Голд, чье терпение истощалось, не стал спорить, хотя и мог возразить, указав, что мудрая еврейская пословица обычно имеет в виду мать, а не отца, что кокетничающий, рисующийся старый хер никогда и близко не мог обеспечить семерых своих детей, а вот дети как раз его и обеспечивали.

— Па, мы будем заботиться о тебе, — сказал он, сдержанно и тихо. — Об этом мы с тобой и говорим.

— Не заставляйте меня уезжать во Флориду.

— Пока ты сам не захочешь. Обещаю тебе. Только теперь Гусси хочет ехать.

— Пусть она себе хочет.

— Ты можешь остаться в Нью-Йорке.

— Я хочу быть с моими друзьями, — жалобным голосом сказал он.
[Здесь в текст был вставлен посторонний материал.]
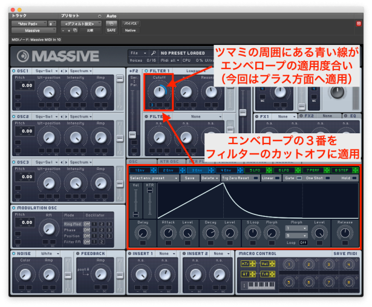This screenshot has height=307, width=372.
Task: Click the preset search magnifier icon
Action: [x=154, y=53]
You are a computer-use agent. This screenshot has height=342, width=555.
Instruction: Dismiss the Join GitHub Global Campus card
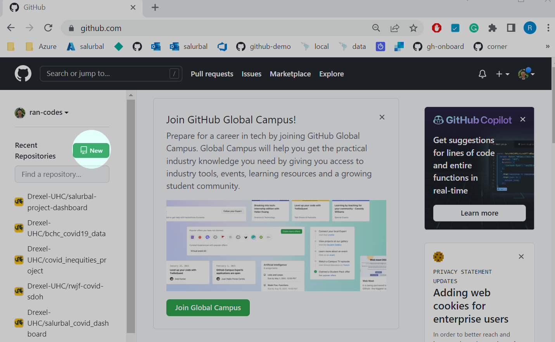pyautogui.click(x=382, y=117)
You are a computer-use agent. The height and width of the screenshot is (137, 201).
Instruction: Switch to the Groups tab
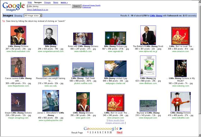[x=47, y=2]
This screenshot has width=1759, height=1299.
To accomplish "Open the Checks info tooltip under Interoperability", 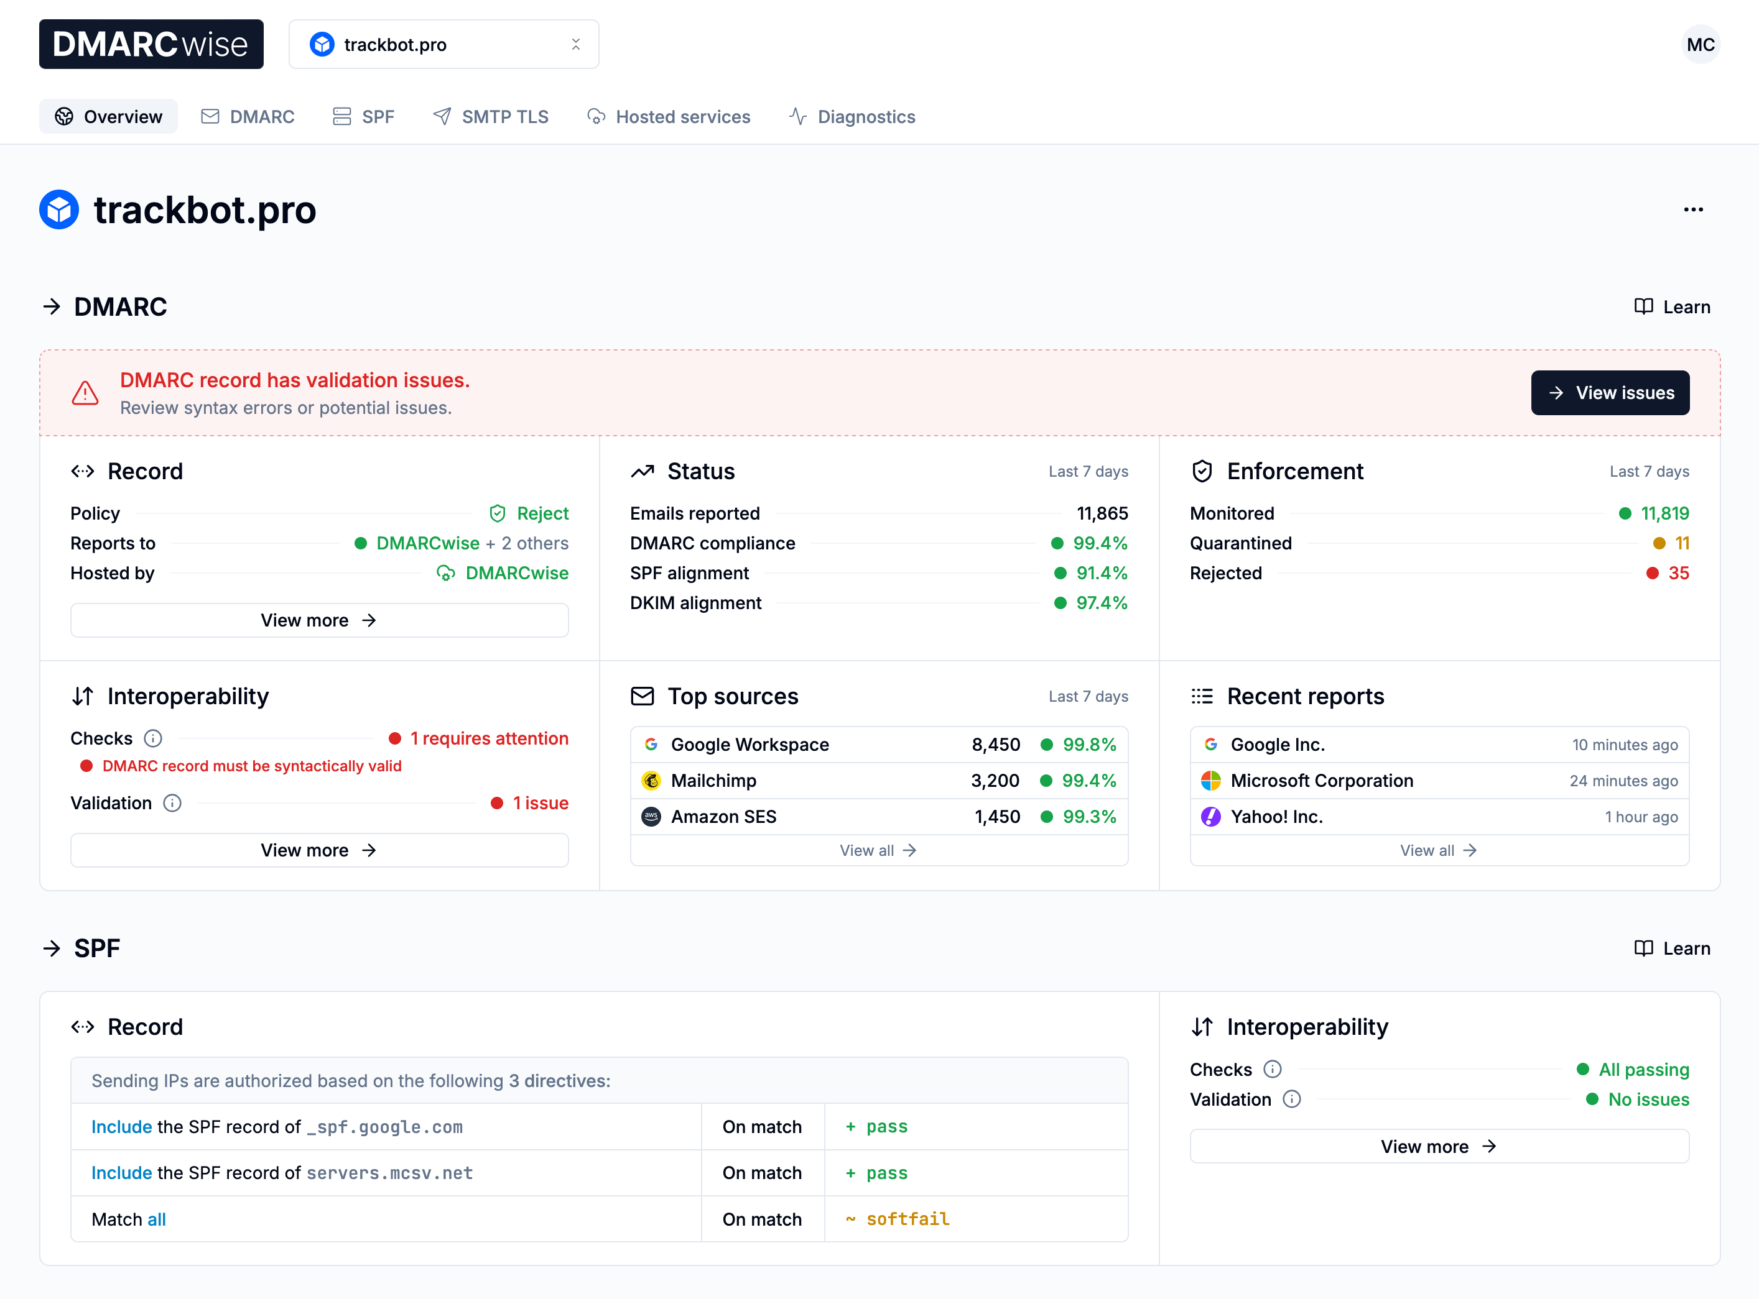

— Ты же не можешь быть в двух местах одновременно. Когда тебе будет не хватать твоих друзей, можешь слетать во Флориду.

— А где мне жить здесь?

— Где хочешь.

— Я хочу жить с моими детьми.

— Ты можешь жить с твоими детьми, — от всей души заверил его Голд. — Ты даже можешь переехать к нам, если хочешь.

— Не может он переехать к нам, — решительно сказала Белл, когда они вышли из комнаты. — С нами он не может жить.

— Я знаю, что не может, — проворчал Голд. — Я рад убедиться, что ты не идеальна.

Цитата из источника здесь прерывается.